JacknDiane · 07/10/2025 13:16

Is this going to be another one of those threads that the op doesn't return to?

Ponderingwindow · 07/10/2025 13:17

One important shift is to stop thinking about your budget in terms of months. There are always going to be random expenses like car repairs or predictable expenses Christmas and school holidays. You need to make your budget for a year and build in categories for the big ticket items and saving. That will show you the real amount of discretionary spending you have available.

dontmalbeconme · 07/10/2025 13:17

Obviously other people either earn more, or spend less.

I'd think £90k pa split between 2 earners should be pretty comfortable, as long as you make sensible spending decisions.

Snoozies · 07/10/2025 13:17

I wonder the same thing op. We bought only 25% of our house the rest is rent so it costs “only” £1000 a month just a regular three bedroom family home.
I say only because there aren’t many opportunities to do what we’ve done and I see similar sized homes are £1500+ on rightmove. So how the hell is everyone else with kids affording that?

Grapewrath · 07/10/2025 13:18

It depends entirely
People on a lower income probably manage better than you because they have a smaller home, therefore smaller mortgage. They only run one car eg.
if you are struggling on 90k maybe you need to downsize your home or other costly outgoings?

gundigirl · 07/10/2025 13:21

Our biggest expenses are:
Mortgage/household bills
Food - £180 a week
DD's wraparound care - sport/clubs
Running 2 cars, which we both need for work
1 gym membership
1 holiday a year

OP posts:
Ragruggers · 07/10/2025 13:27

You need to look at every penny you spend boring I know but until you see it written down how can you see where the money is going.For example £180 a week for food that is some budget.Go through every outgoing and take stock.I holiday a year what does that mean?Good luck

Jellycatspyjamas · 07/10/2025 13:27

Lifestyle creep plays a part too - either lifestyle changes as salaries go up and that becomes the new baseline or you have an idea of what you should be able to afford on the salary you have coming in. I found zero base budgeting was the thing that helped me get a handle on where money was disappearing. Give every pound a job at the start of the month rather than spending as you go. Basically if you’re not managing on £90k, and don’t have excessively high housing or childcare costs the issue is with your budget.

dontmalbeconme · 07/10/2025 13:28

gundigirl · 07/10/2025 13:21

Our biggest expenses are:
Mortgage/household bills
Food - £180 a week
DD's wraparound care - sport/clubs
Running 2 cars, which we both need for work
1 gym membership
1 holiday a year

£180/week for groceries for 2 adults 1 child is huge.

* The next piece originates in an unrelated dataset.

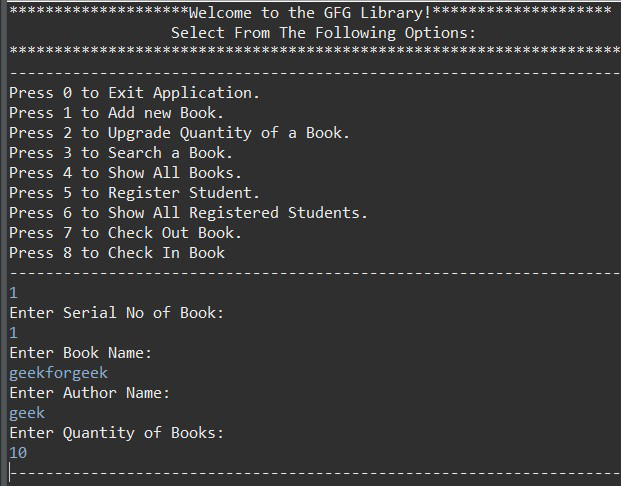The height and width of the screenshot is (486, 621).
Task: Click the 'Press 8 to Check In Book' line
Action: tap(117, 253)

I spend £60/week for 2 adults or around £100-110 per week for 4 adults during Uni holidays (and that includes toiletries/household/petfood, and we're not consiously trying to budget).

Good planning could probably halve your grocery bill.

Blondeshavemorefun · 07/10/2025 13:28

If you have a holiday a year then not scrapping by imo

yes you can save for it like I do weekly and put money aside for it

how much is your mortgage @gundigirl

these threads always ask for breakdown of take home and costs so 2 having a salary of £90k is what take home

but with kids and hobbies it can add up

for example I pay £175 a month for dd gym. I have one child. I couldn’t afford to do it for two

HettyCletter · 07/10/2025 13:29

Without numbers, it’s hard to identify where the money is going. If your mortgage is £3k a month or you’re spending £1500 every month in car payments then that’s obviously not going to leave much spare.

You could probably cut your food budget though. That seems fairly high for 2 adults and 1 young child.

Jellycatspyjamas · 07/10/2025 13:31

gundigirl · 07/10/2025 13:21

Our biggest expenses are:
Mortgage/household bills
Food - £180 a week
DD's wraparound care - sport/clubs
Running 2 cars, which we both need for work
1 gym membership
1 holiday a year

It depends on how much those are though. A mortgage of £900/month or £2k will make a difference. Payments on cars, as opposed to just paying road tax and fuel will make a difference. I’d also say £180 on food for 3 people is a lot a week. If you can afford it and good food is a priority for you it’s fair enough but it will impact you making ends meet each month.